The master bedroom flooring is inspired by old church floors, with painted black floor boards and broken surfaces giving the room a rustic contrast to the satin white and black walls. The beds by Gruppo Euromobil in both the bedrooms feature a simple construction in a headless design with the plank directly resting on low sideboards, painted in neutral pastel tones and adorned by black linen. Light enters the room creating an interesting silhouette through the cellular window shades from Hunter Douglas.
The triangle clothes hanger from RoomSafari reminds a musical instrument because of its triangular form and the missing hook, becoming as integral an element as the closet space. The small folded shelves by Muuto play a supporting cast, neatly tucking away a few everyday use stuff in the closet.
Linen Tales from Lithuania makes any room cozy with their natural linen in muted pastel tones. The hanging mirror by Hay is a playful and modern take on the classic strap mirror and blends with any theme. The Folded Vase by Amanda Betz for Menu atop the side drawers, admired unadorned for its raw beauty and earthy pastel clay.
The aesthetics of Norm Architects is minimalistic, functional and meets real-life needs. Even the dust bin designed by Jonas Bjerre-Poulsen and Kasper Rønn of Norm Architects for Menu may incite receptacle envy. The glossy white lacquered steel bin is matched against a black wall along the entryway to the kitchen. The Wardrope designed by Veronica Wildgruber and Susan Stofer for Authentics has an interesting design with a polyamide rope hanging from the ceiling and metal hooks sliding along it. The beautiful Veljekset pattern kitchen towel by Marimekko was a flawless addition on these hooks. Marimekko, the Finnish label that inspires with their bold use of colors and patterns, creates a striking contrast with the black & white Räsymatto pattern by Maija Loukari, expressed through various materials and objects at home, from textiles in kitchen to ceramics in living room to floor mats in bathrooms.
The narrow kitchen highlights a ceiling concealed hood from Falmec, overlooking a black granite countertop with the domino mix of barbecue + gas + induction hobs from Siemens, sitting atop handle less grey wood cabinets.

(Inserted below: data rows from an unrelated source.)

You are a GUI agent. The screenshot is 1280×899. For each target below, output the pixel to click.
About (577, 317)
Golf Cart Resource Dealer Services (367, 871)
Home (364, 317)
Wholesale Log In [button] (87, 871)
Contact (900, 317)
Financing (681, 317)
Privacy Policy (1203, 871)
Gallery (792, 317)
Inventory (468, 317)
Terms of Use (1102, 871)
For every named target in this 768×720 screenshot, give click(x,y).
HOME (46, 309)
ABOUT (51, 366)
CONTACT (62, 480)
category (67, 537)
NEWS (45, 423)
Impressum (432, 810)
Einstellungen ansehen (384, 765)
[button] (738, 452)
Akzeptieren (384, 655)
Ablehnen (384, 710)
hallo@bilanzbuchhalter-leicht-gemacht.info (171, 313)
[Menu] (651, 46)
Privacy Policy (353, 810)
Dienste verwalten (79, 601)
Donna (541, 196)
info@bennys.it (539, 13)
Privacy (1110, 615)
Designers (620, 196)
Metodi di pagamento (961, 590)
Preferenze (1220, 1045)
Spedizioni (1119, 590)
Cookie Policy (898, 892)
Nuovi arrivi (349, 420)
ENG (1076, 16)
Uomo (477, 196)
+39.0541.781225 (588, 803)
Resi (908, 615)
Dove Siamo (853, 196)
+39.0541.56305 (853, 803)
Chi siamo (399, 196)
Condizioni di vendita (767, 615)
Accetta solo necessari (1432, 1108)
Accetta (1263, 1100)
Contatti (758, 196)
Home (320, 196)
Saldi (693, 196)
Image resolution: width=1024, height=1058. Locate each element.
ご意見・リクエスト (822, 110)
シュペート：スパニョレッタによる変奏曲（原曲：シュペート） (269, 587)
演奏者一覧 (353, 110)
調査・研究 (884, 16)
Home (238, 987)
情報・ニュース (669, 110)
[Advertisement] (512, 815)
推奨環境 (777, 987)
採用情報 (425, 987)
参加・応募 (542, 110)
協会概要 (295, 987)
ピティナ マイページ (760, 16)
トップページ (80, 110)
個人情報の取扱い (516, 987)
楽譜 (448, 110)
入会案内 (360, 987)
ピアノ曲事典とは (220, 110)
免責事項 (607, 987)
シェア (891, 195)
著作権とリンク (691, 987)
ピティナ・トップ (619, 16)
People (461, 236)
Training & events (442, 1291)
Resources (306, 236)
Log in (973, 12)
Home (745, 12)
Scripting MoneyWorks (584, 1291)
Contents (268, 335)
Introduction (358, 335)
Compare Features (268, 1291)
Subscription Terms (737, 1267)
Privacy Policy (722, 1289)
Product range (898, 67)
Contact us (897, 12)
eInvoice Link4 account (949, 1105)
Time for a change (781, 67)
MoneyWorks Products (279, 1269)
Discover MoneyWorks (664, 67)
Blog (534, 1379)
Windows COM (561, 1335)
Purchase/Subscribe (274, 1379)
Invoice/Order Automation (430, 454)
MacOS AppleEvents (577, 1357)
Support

On the open shelves, the cups are characterized by Japanese brush strokes and Finnish form, designed by Norm Architects for Menu. The vase by Agnes Fries for Normann Copenhagen features contrasting brush strokes in black over a clean white form, and adorns the top shelf along with beautiful black lilies to go with. Among other details are the grey Birillo dispenser from Alessi for soap, the Tumbler Clock by Menu as the kitchen timer, and adding to the green is the Cacti from Hay Design overlooking the small window.
The Folded shelves by Johan Van Hengel for Muuto were inspired by the show-play of layers, two of these versatile wall mounts in black and grey paired against the solid black back-wall in kitchen. The magazine fold holds an equally interesting cookbook to try out, ‘The Designer’s Cookbook’ indexing recipes by colours. The award winning broom & funnel dustpan by Polish designer Jan Kochanski for Menu Design is so simple in it’s core idea, an object you would enjoy using as well as being a part of the decor. Balancing the composition is a black and white Siirtolapuutarha ceramic plate from Marimekko at the center of the wall.